# [PROMPT]
Scan the material below for lines with the word "computer" and report how many there are, with nothing added.

==== SUPPLIED DATA

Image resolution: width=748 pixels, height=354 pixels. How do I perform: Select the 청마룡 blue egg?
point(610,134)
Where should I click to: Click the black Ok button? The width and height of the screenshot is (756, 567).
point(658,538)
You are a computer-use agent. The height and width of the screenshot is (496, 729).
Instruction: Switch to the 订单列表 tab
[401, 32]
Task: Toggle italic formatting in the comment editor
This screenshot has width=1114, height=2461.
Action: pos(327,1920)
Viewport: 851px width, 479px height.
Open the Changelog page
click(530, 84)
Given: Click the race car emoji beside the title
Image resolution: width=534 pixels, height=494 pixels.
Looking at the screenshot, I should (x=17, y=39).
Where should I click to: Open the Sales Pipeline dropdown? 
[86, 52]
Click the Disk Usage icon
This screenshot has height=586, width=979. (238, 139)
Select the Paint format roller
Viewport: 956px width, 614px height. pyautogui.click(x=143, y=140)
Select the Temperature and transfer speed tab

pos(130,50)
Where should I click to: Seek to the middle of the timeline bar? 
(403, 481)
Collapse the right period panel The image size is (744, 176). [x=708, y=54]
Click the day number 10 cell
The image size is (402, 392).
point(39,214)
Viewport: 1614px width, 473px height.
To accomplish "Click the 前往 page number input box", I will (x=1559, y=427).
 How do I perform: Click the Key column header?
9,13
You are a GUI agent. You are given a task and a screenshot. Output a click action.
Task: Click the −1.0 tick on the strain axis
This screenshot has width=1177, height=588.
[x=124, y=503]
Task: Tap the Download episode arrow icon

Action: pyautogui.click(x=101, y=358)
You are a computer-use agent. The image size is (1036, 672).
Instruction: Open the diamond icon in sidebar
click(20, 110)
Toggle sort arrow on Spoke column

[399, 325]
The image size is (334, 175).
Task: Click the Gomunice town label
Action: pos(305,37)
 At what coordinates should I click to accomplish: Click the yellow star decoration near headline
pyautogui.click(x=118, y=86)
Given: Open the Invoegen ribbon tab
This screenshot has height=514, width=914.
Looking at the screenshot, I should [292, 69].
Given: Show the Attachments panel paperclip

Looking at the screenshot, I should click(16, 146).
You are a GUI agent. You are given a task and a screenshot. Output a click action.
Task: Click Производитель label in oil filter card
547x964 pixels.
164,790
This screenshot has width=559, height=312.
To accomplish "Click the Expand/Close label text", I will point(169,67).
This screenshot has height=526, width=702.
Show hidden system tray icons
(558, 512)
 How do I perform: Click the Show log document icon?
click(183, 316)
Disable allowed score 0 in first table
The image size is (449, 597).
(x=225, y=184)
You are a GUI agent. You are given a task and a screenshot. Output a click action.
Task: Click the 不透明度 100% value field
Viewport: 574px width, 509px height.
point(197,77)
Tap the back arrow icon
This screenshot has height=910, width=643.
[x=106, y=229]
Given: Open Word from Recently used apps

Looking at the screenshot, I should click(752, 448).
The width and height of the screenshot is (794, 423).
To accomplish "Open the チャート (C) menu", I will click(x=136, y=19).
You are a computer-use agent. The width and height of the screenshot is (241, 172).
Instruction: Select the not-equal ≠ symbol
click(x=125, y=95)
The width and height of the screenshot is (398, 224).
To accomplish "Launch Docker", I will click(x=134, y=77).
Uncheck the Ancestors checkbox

========

# [TASK SOLUTION]
3